- Born: 2000 (age 25–26)
- Education: University of Southern California
- Occupations: Businessperson, hearing loss advocate
- Father: Rick Caruso
- Relatives: Justin Caruso (brother)

= Gigi Caruso =

American businessperson and hearing loss advocate

Gianna "Gigi" Caruso (born 2000) is an American businessperson and an advocate for people with hearing loss. She cofounded a swimwear company, Gigi C, in 2017 and advocated for the passage of the Let California Kids Hear Act in 2019.

== Life ==
Caruso was born in 2000 to former swimsuit model and fashion designer Tina Caruso and businessman Rick Caruso. She was diagnosed with bilateral hearing loss at birth and fitted with hearing aids at the age of three months. Caruso attended speech therapy two to three times a week through middle school. When she was fourteen, her ability to hear and communicate improved when she was fitted with a Phonak Lyric hearing aid. She is an advocate for children with hearing loss. Alongside her parents, she advocated for the Let California Kids Hear Act (Assembly Bill 598) which was introduced to the assembly in 2019.

In 2017, Caruso cofounded the swimwear and activewear company, Gigi C, with her mother. The company is a direct-to-consumer brand. By 2019, she was an influencer on Instagram and a fashion businessperson.

Caruso attended the University of Southern California. graduating in 2021. She was a member of Kappa Kappa Gamma.

- - - - - - -

__What you need to do__. Rewrite the Gigi Caruso biography, starting with "In 2017, Caruso" and going on through "Kappa Kappa Gamma.", and change "Instagram" to "YouTube".

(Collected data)
- - - - - - -

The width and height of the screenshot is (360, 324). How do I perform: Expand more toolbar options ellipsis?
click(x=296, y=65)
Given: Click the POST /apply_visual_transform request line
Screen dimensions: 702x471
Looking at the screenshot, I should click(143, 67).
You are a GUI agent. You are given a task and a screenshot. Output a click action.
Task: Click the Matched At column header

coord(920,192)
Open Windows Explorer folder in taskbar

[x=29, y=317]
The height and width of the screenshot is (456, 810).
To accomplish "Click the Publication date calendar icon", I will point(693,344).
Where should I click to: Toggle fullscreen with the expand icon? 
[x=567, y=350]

- - - - - - -

__Expected answer__.
In 2017, Caruso cofounded the swimwear and activewear company, Gigi C, with her mother. The company is a direct-to-consumer brand. By 2019, she was an influencer on YouTube and a fashion businessperson.

Caruso attended the University of Southern California. graduating in 2021. She was a member of Kappa Kappa Gamma.